NSF Graduate Research Fellow engineering solutions to big data challenges
This is part five of a six-part series highlighting GRFP award winners from the Ira A. Fulton Schools of Engineering.
For the past six years, first as an undergraduate and now as a doctoral student, Logan Mathesen has used industrial engineering to find solutions to big data problems. His hard work and dedication are paying off, as Mathesen was recently selected as a National Science Foundation Graduate Research Fellow.
Logan Mathesen arrived at Arizona State University with the intention of earning bachelor’s and master’s degrees in industrial engineering through ASU’s 4+1 program. However, Mathesen’s strong work ethic and genuine interest in the field prompted his professors to encourage him to apply for the doctoral program directly from the undergraduate program.
“I actually had no clue what industrial engineering was until about five years ago,” Mathesen says. “But the more you learn about industrial engineering, engineering processes and flow factories or service systems, the more you start to see it everywhere in the world.”
Mathesen’s interest in the field could not have come at a more opportune time. In the age of big data when information is being captured at nearly every turn – from one’s online shopping behaviors to the data collected from robots on a factory floor – Mathesen is working to build the algorithms, data analysis and modeling techniques that will help manage these large data sets and aid in decision-making.
“I want to influence how the next generation interacts with data and information,” says the Tucson native.
As a participant in the NSF Graduate Research Fellowship Program, Mathesen is one step closer to fulfilling that dream.

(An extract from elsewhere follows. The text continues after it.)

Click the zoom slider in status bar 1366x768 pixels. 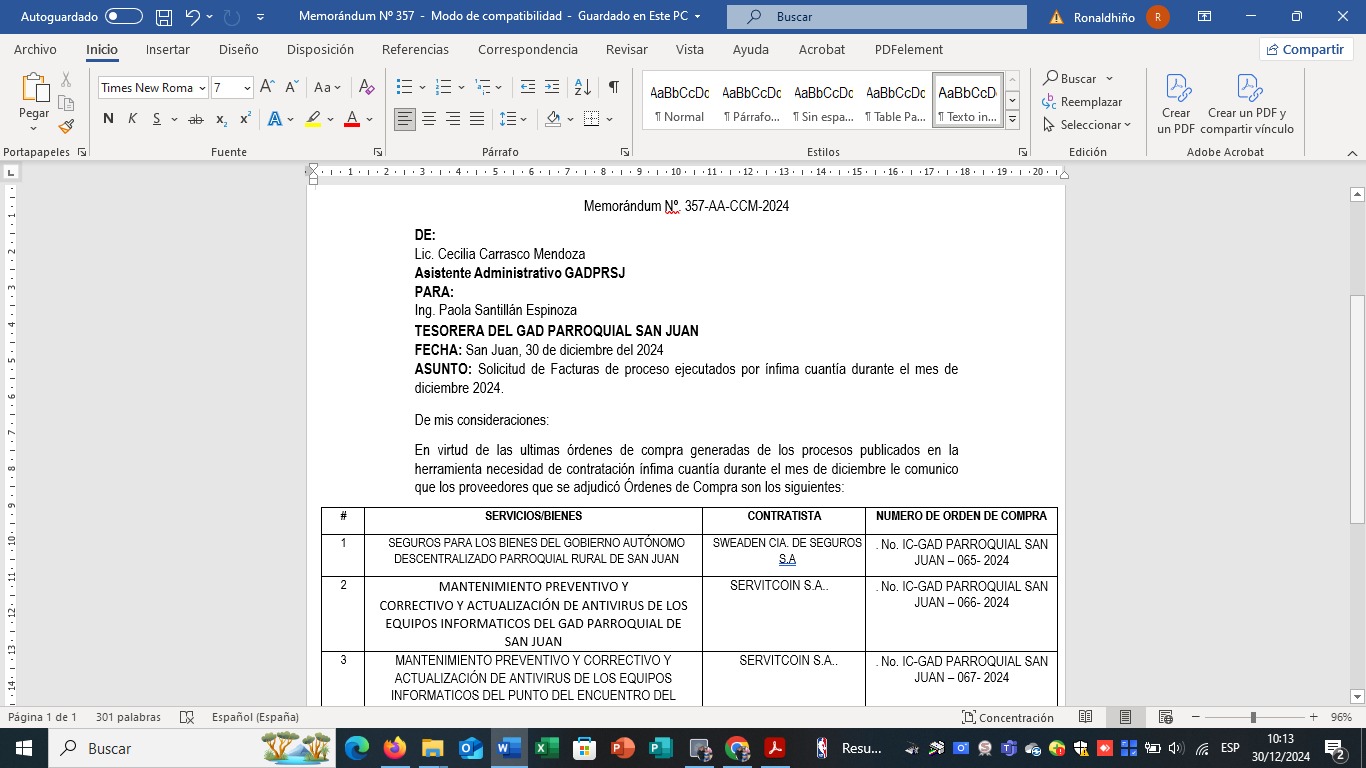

GRFP scholars earn an annual stipend and a cost-of-education allowance to support their graduate education. Mathesen is one of 2,000 students accepted out of 12,000 applicants nationwide, and one of three industrial engineers selected during this year’s award cycle.
Mathesen believes his past research contributed to why he was chosen for the NSF fellowship program. While a student in ASU’s Barrett, the Honors College, Mathesen designed pivoting regression analysis techniques to help quantify and understand the relationships of various city and social systems in dense urban areas.
During the first year of his doctoral program, he developed algorithms for black-box stochastic optimization and descriptive statistical modeling techniques over irregular response surfaces to support real-time decision making when exhaustive decision analysis is not feasible.
“It’s cool to have a formal language for understanding and modeling what happens in our random world, and then being able to take that model and enable smart, data-driven, objective decision-making,” Mathesen says of his research.
While acknowledging his research was a deciding factor in attaining the fellowship, Mathesen also notes, “NSF does an amazing job of taking a holistic view of GRFP applicants.” Matheson grew up in a home where neither of his parents had college degrees, but worked tirelessly to support him and his brothers in all their pursuits. He says being recognized by his professional peers through the fellowship validates not only the hard work he has put forth academically, but also the support his family has provided over the years.
The young data scientist is growing in his current leadership role as president of ASU’s INFORMS student chapter, his new status as an NSF scholar and, in general, as a representative of ASU and the Ira A. Fulton Schools of Engineering.
“I chose ASU because I knew that I had a support network here. I knew that I enjoyed the people and that there are people who genuinely care about my well-being both as a student and a person,” Mathesen says.
“Plus”, he adds, “I feel that ASU’s engineering program has some of the best young faculty in the country, and there is really a sense of community.”
The Arizona State University Graduate College administers the GRFP award for the university, providing additional tuition and fees support, health insurance and a $750 allowance to further support graduate research.